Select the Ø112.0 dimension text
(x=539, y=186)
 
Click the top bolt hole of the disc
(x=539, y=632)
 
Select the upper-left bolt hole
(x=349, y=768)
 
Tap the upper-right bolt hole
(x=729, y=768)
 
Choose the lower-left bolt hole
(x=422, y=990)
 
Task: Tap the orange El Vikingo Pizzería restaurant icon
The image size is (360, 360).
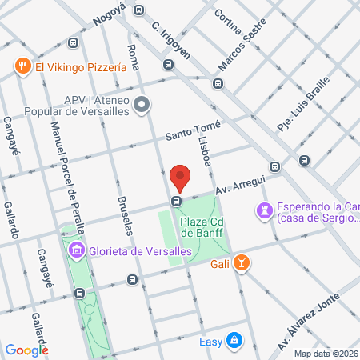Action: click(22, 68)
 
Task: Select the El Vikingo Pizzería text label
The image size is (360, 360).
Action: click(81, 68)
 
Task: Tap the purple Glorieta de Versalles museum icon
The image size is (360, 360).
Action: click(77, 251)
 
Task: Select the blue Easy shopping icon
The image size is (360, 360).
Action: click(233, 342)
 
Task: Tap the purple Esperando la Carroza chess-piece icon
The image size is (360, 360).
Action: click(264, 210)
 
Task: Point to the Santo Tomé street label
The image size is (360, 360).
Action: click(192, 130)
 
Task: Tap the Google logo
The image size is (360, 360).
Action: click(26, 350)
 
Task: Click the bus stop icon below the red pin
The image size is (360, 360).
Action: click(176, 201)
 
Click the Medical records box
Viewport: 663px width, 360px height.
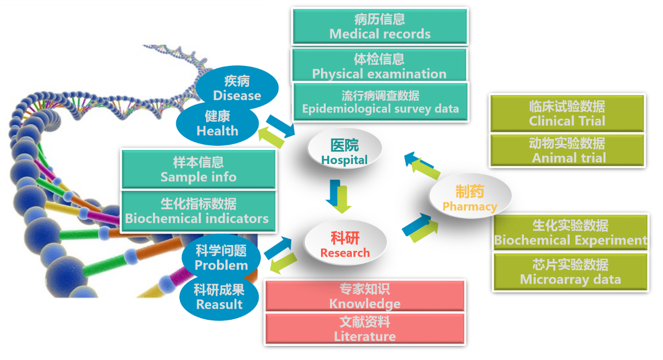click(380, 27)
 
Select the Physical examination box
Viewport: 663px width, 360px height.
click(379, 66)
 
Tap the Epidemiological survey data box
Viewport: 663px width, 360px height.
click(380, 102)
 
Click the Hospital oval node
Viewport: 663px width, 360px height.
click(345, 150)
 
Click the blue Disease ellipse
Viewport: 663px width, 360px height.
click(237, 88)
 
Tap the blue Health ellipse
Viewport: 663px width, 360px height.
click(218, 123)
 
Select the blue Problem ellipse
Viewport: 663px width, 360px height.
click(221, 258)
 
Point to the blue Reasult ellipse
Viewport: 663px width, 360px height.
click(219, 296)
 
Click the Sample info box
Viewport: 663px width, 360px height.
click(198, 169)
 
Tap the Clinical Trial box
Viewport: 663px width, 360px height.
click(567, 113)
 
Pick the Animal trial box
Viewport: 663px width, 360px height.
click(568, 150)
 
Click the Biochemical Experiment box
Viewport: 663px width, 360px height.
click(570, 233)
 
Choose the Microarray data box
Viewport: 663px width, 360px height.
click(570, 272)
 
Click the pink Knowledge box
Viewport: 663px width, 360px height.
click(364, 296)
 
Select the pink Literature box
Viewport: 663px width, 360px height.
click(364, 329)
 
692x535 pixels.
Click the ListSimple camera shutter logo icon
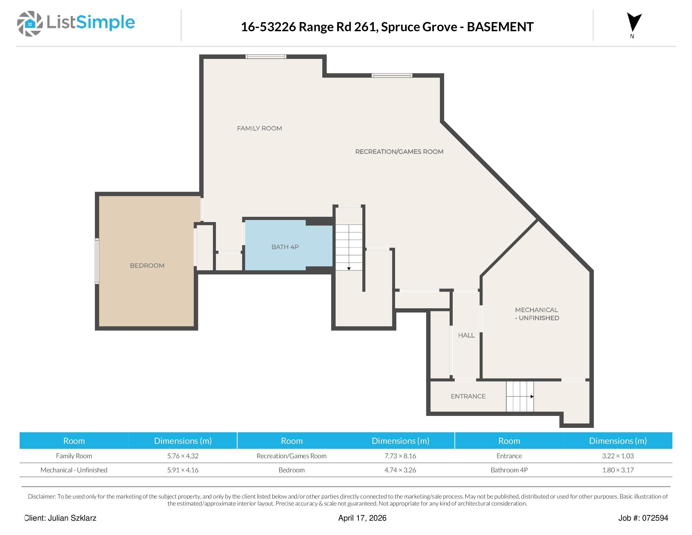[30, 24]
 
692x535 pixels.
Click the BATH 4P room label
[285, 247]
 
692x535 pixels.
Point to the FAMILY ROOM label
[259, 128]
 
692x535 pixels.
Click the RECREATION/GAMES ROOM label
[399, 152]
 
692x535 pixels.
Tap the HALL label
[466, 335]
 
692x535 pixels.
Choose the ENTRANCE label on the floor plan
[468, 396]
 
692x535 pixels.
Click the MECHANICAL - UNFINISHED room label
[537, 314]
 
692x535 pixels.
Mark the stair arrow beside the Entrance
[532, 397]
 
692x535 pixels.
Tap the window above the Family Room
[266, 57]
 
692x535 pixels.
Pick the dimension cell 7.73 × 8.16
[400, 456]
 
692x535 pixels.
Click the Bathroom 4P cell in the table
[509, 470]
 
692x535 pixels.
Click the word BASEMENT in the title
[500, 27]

---

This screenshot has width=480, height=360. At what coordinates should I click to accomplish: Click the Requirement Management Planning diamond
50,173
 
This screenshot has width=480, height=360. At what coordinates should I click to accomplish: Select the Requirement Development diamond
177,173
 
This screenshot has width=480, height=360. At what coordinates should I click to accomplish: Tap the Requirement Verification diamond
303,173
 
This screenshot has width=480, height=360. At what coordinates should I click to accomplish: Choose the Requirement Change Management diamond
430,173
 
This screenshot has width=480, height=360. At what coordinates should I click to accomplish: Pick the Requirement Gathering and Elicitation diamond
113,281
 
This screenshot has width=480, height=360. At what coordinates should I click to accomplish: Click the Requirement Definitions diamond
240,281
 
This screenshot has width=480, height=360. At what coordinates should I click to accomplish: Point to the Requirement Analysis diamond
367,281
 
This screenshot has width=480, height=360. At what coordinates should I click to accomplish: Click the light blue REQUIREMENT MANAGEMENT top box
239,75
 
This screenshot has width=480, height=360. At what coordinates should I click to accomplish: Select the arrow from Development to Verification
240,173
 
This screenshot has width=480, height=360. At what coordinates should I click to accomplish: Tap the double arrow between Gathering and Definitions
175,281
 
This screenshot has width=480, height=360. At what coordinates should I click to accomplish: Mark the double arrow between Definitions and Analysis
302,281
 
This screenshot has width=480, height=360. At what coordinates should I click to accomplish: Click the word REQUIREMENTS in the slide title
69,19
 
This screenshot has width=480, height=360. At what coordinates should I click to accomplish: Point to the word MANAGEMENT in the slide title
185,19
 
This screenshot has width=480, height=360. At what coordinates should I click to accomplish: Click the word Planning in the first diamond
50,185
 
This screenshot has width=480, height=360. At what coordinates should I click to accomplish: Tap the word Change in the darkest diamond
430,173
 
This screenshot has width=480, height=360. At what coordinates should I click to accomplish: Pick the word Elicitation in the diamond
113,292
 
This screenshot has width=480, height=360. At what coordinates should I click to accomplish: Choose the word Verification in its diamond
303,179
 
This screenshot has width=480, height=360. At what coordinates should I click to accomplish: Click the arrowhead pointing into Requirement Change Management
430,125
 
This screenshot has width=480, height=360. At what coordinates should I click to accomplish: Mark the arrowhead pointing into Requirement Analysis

WHAT IS EXPECTED:
Render the listing from the line with "Select the blue Problem ellipse" through the line with "click(364, 296)", both included, as a Markdown table. Give each line its own row under two columns, Row for its number and Text for the line itself, and leave out blank lines.

IN RESPONSE:
| Row | Text |
|---|---|
| 1 | Select the blue Problem ellipse |
| 2 | Viewport: 663px width, 360px height. |
| 3 | click(221, 258) |
| 4 | Point to the blue Reasult ellipse |
| 5 | Viewport: 663px width, 360px height. |
| 6 | click(219, 296) |
| 7 | Click the Sample info box |
| 8 | Viewport: 663px width, 360px height. |
| 9 | click(198, 169) |
| 10 | Tap the Clinical Trial box |
| 11 | Viewport: 663px width, 360px height. |
| 12 | click(567, 113) |
| 13 | Pick the Animal trial box |
| 14 | Viewport: 663px width, 360px height. |
| 15 | click(568, 150) |
| 16 | Click the Biochemical Experiment box |
| 17 | Viewport: 663px width, 360px height. |
| 18 | click(570, 233) |
| 19 | Choose the Microarray data box |
| 20 | Viewport: 663px width, 360px height. |
| 21 | click(570, 272) |
| 22 | Click the pink Knowledge box |
| 23 | Viewport: 663px width, 360px height. |
| 24 | click(364, 296) |